Zingales looked at other data to test the idea that close contact with industry might bias researchers in a particular direction. The University of Chicago Initiative on Global Markets (IGM) (he is a director) asks a panel of expert economists various policy-related questions each week. For example, do you agree with the statement that “The typical chief executive officer of a publicly traded corporation in the U.S. is paid more than his or her marginal contribution to the firm’s value?” That is, are CEOs overpaid? The survey responses show that, on average, an economist who serves on a corporate board is four times more likely to disagree than one who does not.

Zingales also notes that articles offering positive conclusions about the level of executive compensation in general receive more citations (measured either by Google or SSRN) than do articles offering negative conclusions.

Of course, one can make arguments about which way the causality runs. Maybe economists in contact with industry just know more about it, and therefore see much more clearly the truth of how deserving executives really are. Possibly. But it is all quite suspicious, I would say (and Zingale implies as much). Overall, he concludes, “… these results suggest that the optimal strategy for a junior faculty who works on executive compensations and wants to maximize her chances to get tenure is to write articles that show that the level of compensation is appropriate and the sensitivity to performance should be increased. ”
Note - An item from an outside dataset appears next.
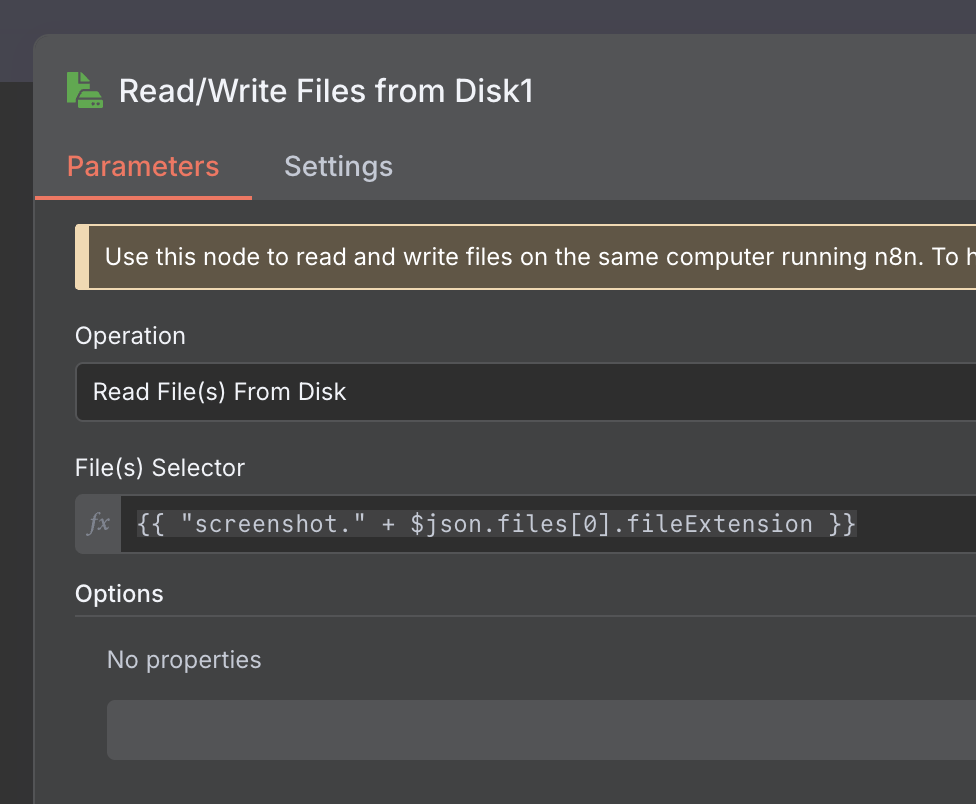Open the gray add-option bar under Options
The height and width of the screenshot is (804, 976).
(x=542, y=729)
This doesn’t mean, of course, that all economists are captured. There are obviously many academics who write papers criticizing industry practices. But these effects, Zingale suggests, may exert a deep influence over the profession, by systematically influencing the kinds of advice that economists offer to policy makers, or even the ideas they allow to enter their discussions:

Let’s consider an example. Suppose that banks need to be regulated to curb the too-big-to-fail problem. Suppose there are two methods. One that solves the problem completely, but it is very costly for banks. The other that provides only a partial solution, but it is much less costly to banks. Which approach would an economist, who has no interest in money, but it solely motivated by the desired to be famous, advocate? Obviously, the second one. By advocating the first one, she would be considered unrealistic and “out of the real world.” She will not be invited at major conferences sponsored by banks or by regulators who are in cahoots with banks, her papers would probably be rejected from the major economic journal where economists who are more attuned with the industry needs will referee her paper and publish their “more realistic” schemes. When some version of the inferior scheme is approved, the academic economists first proposing it will receive fame and glory, while the advocate of the right scheme will be ignored. When the scheme, many years later, will show its shortcomings, the fault will all be attributed to the politicians who implemented it wrongly. The academic supporters will still enjoy the reputation for “having done something.”
In fact, these concerns start to be internalized in the economic discussion, in the form of political economy constraints. Academic analysis of policy issues is not satisfactory if it does not incorporate the political constraints imposed by lobbying. In other words, models that do not consider sufficiently the power of vested interests are not acceptable. In a Brookings Papers meeting I was criticized for my political naiveté, because “to take public positions on important policy issues without knowledge of the political process is a big mistake,” where “political process” should be read as political constraints imposed by lobbying.

That latter comment I find extremely disturbing.

Many economists claim their field is a science. I hope they will be moved by this analysis to start talking about this issue. The most important remedy to reduce capture, Zingales suggests, is awareness by economists that the risk exists in the first place. “Until we admit that we can be captured by vested interests,” he writes, “the risk of capture cannot be addressed.”